Se, come la maggioranza delle persone interpellate, anche noi avessimo pensato a Genova, dovremmo essere più accorti nel disporre del nostro denaro. La risposta esatta infatti è Siena.
Forse potremmo essere più sicuri di quello che sappiamo se fossimo interpellati sull’Italia? Andando in linea retta da Napoli verso Trieste, stiamo andando verso est o verso ovest? E, sempre in linea retta, andando da Napoli verso Bari, stiamo andando verso nord o verso sud? Prendendo una cartina geografica ci possiamo accorgere, forse con molta sorpresa, che Trieste è ad ovest di Napoli e Bari è a nord di Napoli.
Cosa importa se facciamo questi errori? Forse poco nel caso specifico, ma dovremmo notare almeno due aspetti che rendono il fenomeno osservato particolarmente degno di attenzione:
. tutti immaginiamo l’Italia più verticale di quanto sia in realtà; perché nessuno la immagina invece più orizzontale? Eppure, siamo abituati a visualizzare ogni giorno l’immagine di quanto sia obliqua la nostra penisola; per esempio, rivediamo la posizione geografica dell’Italia ogni volta che vengono trasmessi i notiziari meteo, ma ciò non basta a correggere l’errore!
. l’errore non viene influenzato dall’esperienza o dalle conoscenze (anche specialistiche) personali; essere esperti nel settore non basta ad evitarci di sbagliare!
Inoltre, solitamente siamo così convinti di quello che sappiamo (o meglio, che crediamo di sapere) che riusciamo a ricrederci solo dopo aver provveduto ad una verifica personale (non ci fidiamo delle opinioni altrui); abbiamo, cioè, una fiducia eccessiva nel nostro giudizio.

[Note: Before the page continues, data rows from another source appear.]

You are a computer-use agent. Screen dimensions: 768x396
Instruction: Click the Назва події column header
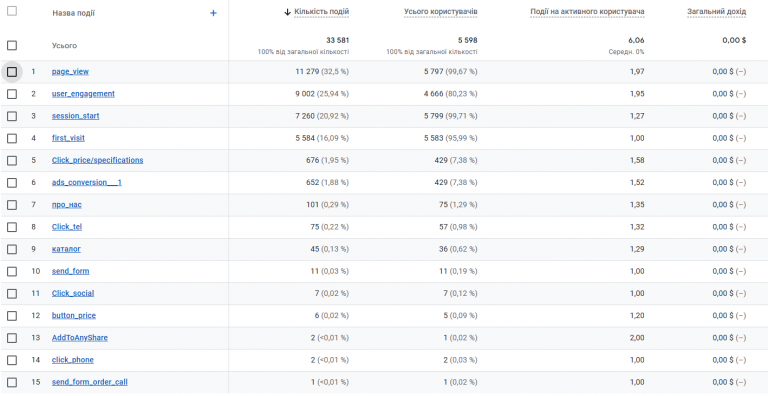tap(73, 13)
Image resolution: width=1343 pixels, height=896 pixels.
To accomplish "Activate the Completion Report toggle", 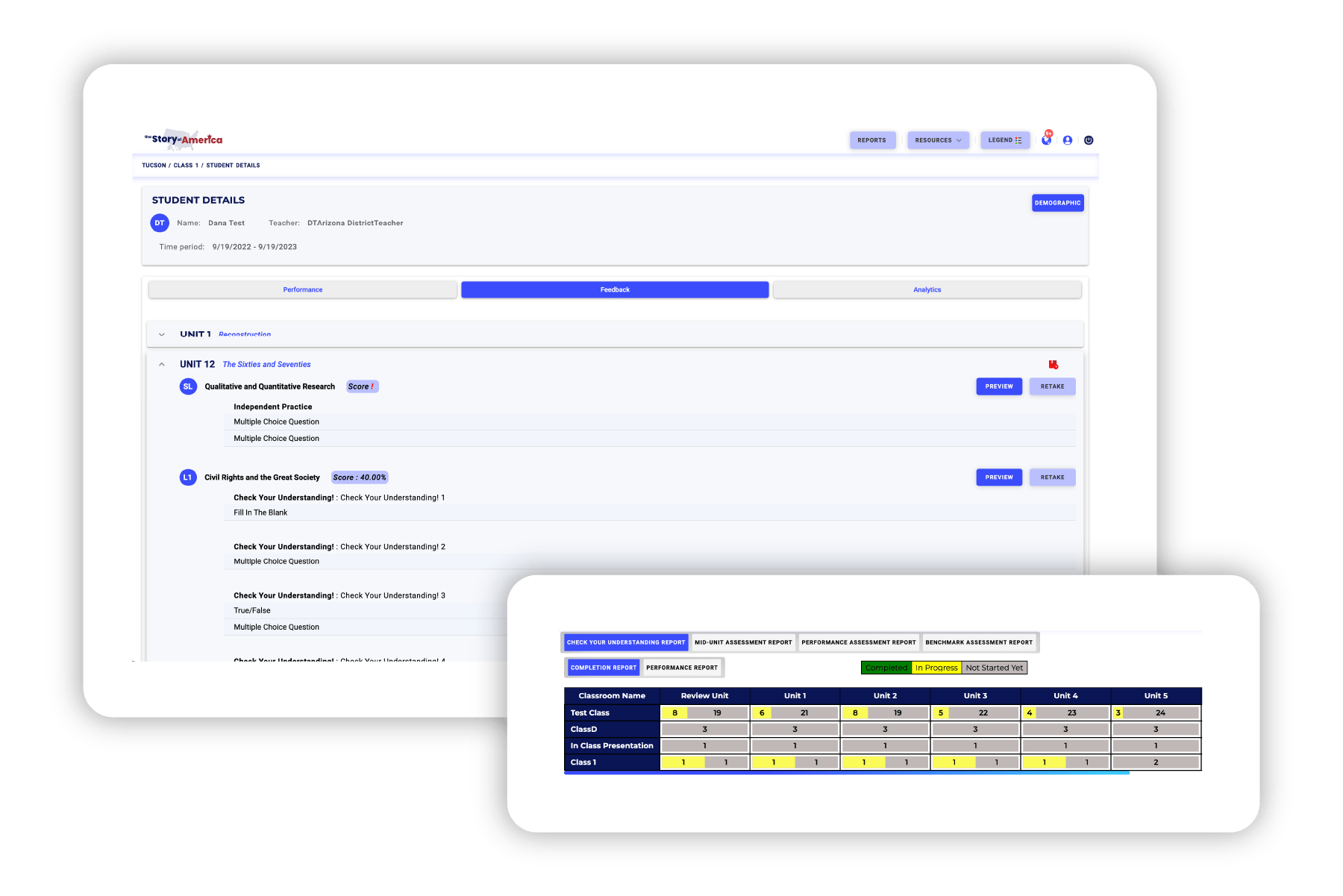I will (603, 667).
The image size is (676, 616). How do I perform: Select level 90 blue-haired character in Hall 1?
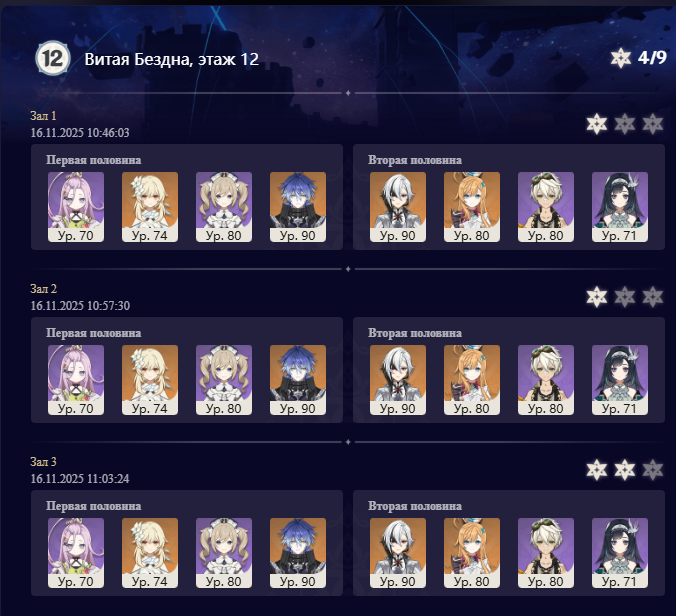coord(298,207)
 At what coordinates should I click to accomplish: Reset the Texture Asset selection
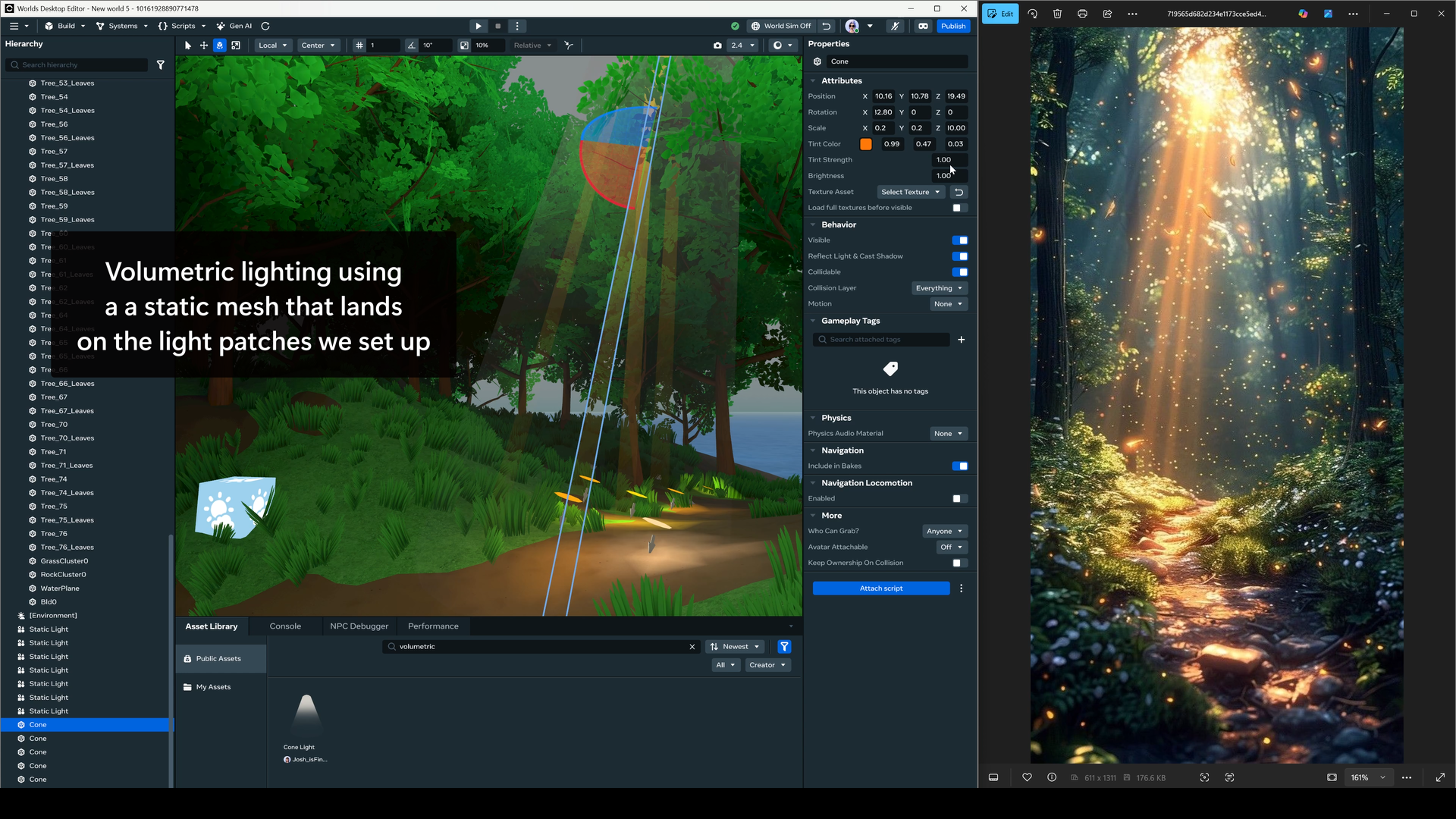pos(959,193)
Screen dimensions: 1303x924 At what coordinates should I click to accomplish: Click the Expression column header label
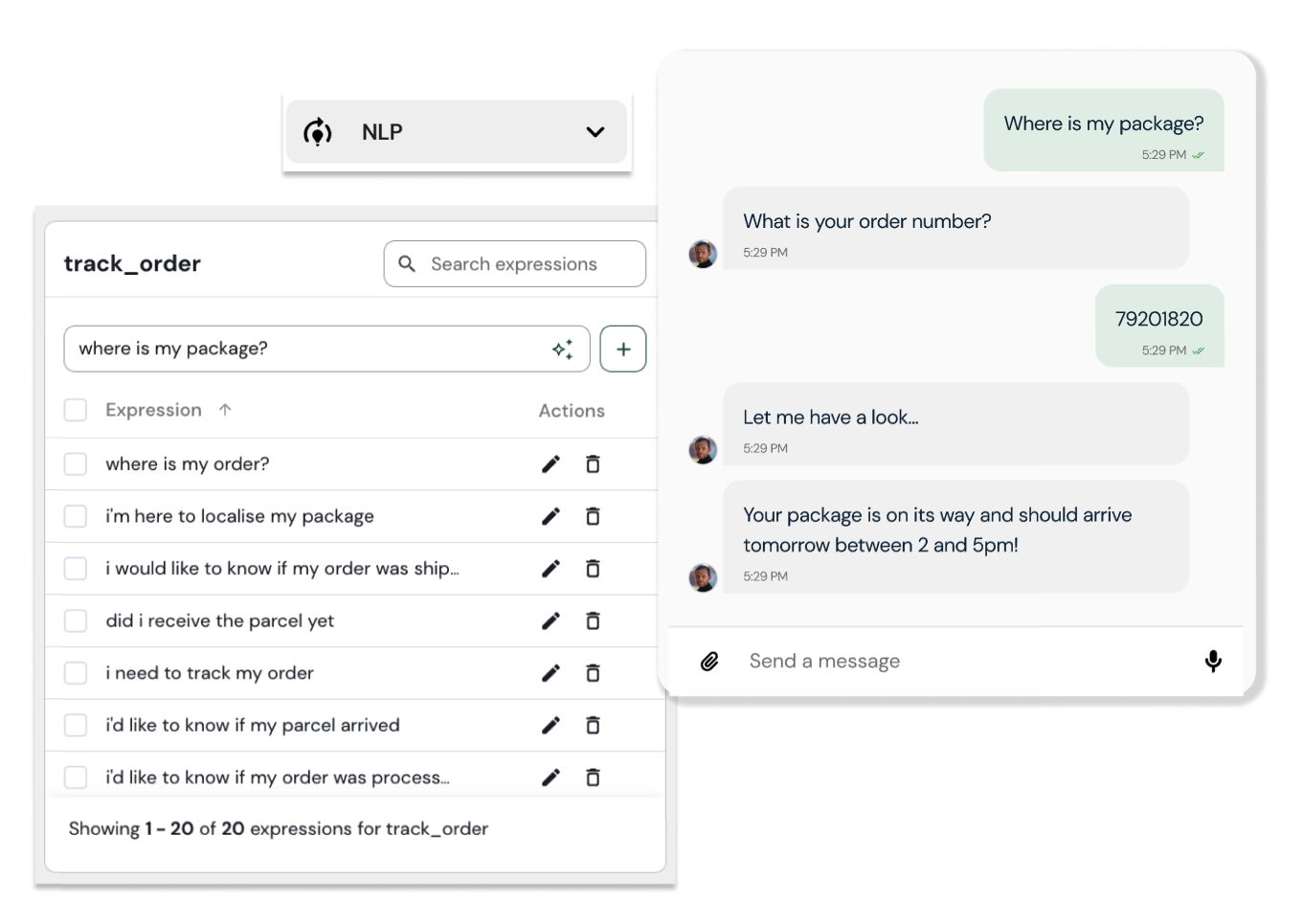153,411
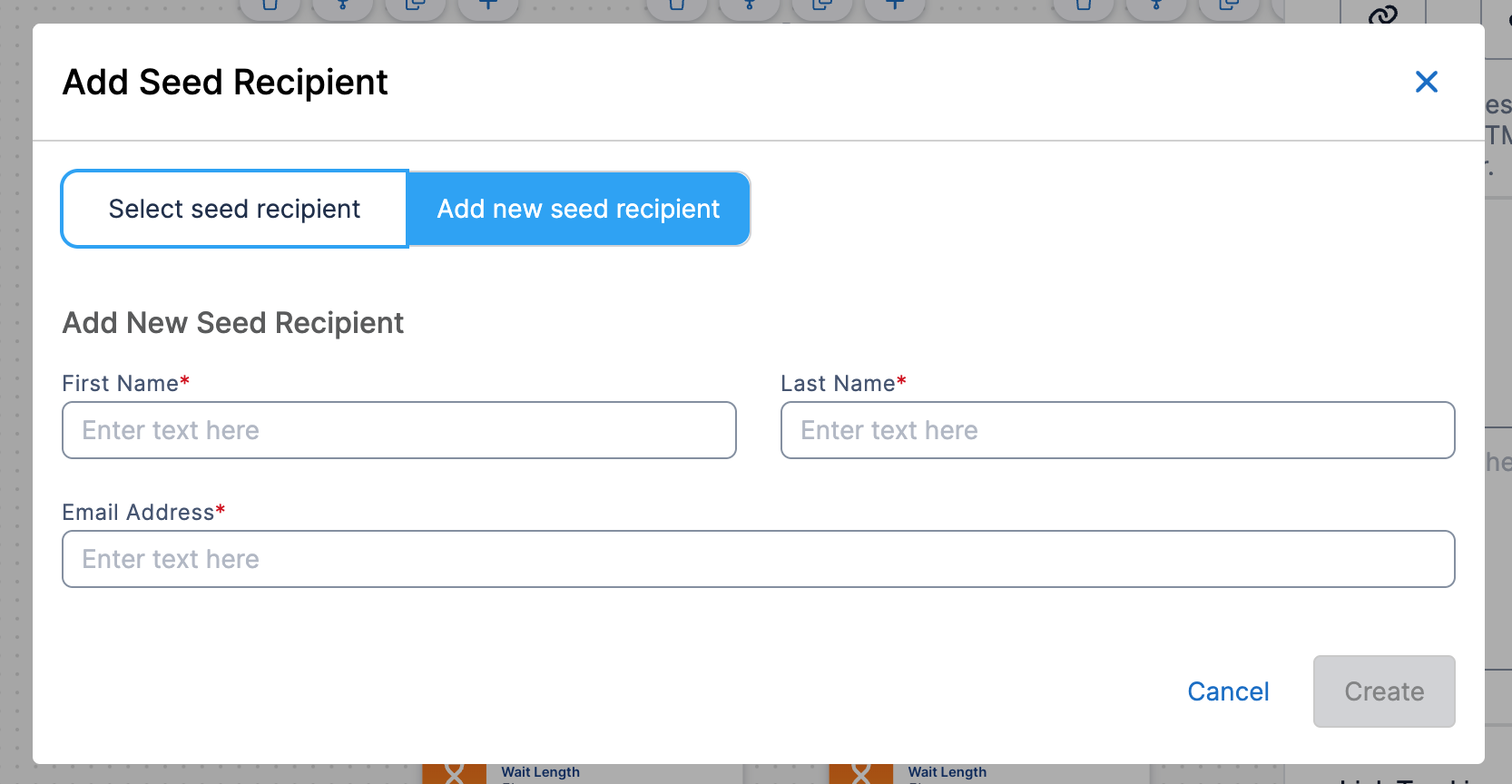Close the Add Seed Recipient dialog

[x=1427, y=82]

Un comportamento di questo tipo, che cioè accomuna la grandissima maggioranza delle persone e si manifesta indipendentemente dai dati percettivi e dall’esperienza personale, non solo non può essere casuale ma verosimilmente suggerisce un meccanismo che è intrinseco al nostro stesso modo di pensare. Evidentemente il funzionamento della nostra mente può indurci facilmente a commettere errori sistematici ed involontari, di cui nemmeno ci rendiamo conto.
In effetti, quelli descritti, per quanto apparentemente innocui, sono esempi delle cosiddette “illusioni cognitive”: si tratta di distorsioni sistematiche del modo di pensare e giungere a conclusioni. Sono delle scorciatoie del pensiero, delle intuizioni che ci evitano di utilizzare il ragionamento e la logica.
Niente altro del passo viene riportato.